Hollywoodbets Greyville Racecourse is a Thoroughbred horse race track in Durban, KwaZulu-Natal, South Africa. The 2,800 metre pear-shaped turf track consists of several gradient features: it is run uphill from the 2,400 metre mark to the 1,800 metre mark, after which it slopes gently downward for approximately the next 800 metres then uphill again into the nearly flat 500 metre homestretch. A 2,000 metre all-weather "Polytrack" was constructed inside the existing turf track in 2014 with the first races held in June that year.

The track's infield holds the Royal Durban Golf Club's Championship golf course.

Hollywoodbets Greyville Racecourse is host to the prestigious Hollywoodbets Durban July Handicap and in August, the World Pool Gold Cup, both Group One races that annually draw the best horses from around the country.

The history of horse racing in KwaZulu Natal goes back well over 150 years, with the first meeting held in July 1844, close to the site of the present course. Greyville Racecourse celebrated its centenary in 1996, the Durban July was first held in 1897 with only seven horses competing.

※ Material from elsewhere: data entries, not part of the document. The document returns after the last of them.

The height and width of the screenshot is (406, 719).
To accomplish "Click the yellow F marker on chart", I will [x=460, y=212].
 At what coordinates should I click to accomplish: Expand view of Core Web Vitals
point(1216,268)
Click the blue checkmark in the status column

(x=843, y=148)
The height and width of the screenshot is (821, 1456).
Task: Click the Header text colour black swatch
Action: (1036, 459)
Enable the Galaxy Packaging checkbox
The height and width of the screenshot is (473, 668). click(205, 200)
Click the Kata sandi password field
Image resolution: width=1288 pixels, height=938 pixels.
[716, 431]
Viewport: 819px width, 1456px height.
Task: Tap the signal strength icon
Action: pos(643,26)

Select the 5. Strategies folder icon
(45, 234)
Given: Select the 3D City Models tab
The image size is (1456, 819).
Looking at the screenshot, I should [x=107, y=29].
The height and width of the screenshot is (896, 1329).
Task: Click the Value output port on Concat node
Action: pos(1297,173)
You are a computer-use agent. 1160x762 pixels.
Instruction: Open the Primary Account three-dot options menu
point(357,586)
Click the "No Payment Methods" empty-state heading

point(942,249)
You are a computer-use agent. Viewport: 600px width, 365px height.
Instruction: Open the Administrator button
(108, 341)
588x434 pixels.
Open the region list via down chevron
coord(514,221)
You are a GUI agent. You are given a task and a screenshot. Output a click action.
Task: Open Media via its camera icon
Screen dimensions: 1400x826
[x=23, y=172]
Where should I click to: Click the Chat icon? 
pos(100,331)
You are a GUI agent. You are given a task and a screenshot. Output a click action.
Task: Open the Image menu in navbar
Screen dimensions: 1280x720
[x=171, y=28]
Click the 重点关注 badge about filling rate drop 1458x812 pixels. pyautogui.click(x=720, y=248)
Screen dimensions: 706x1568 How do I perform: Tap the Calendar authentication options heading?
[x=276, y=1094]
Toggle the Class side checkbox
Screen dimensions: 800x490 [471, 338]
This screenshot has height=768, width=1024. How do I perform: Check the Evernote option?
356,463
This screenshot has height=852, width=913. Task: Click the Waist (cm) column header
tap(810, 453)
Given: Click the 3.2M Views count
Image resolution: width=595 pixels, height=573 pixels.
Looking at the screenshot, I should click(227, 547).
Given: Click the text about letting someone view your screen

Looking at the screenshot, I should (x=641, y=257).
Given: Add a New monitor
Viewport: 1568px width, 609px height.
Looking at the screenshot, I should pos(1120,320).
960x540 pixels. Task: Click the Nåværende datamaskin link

King George VI, Queen Elizabeth and Princesses Elizabeth and Margaret visited in 1947. Queen Elizabeth II and the Duke of Edinburgh also dropped by in 1995. The track staged South Africa's first-ever Sunday meeting in February 1996 and became the first to race under floodlights.

On Thursday 27 June 2019, Hollywoodbets was announced as the naming rights sponsor for both Greyville and Scottsville racecourses. The racecourses will now be known as Hollywoodbets Greyville Racecourse and Hollywoodbets Scottsville Racecourse.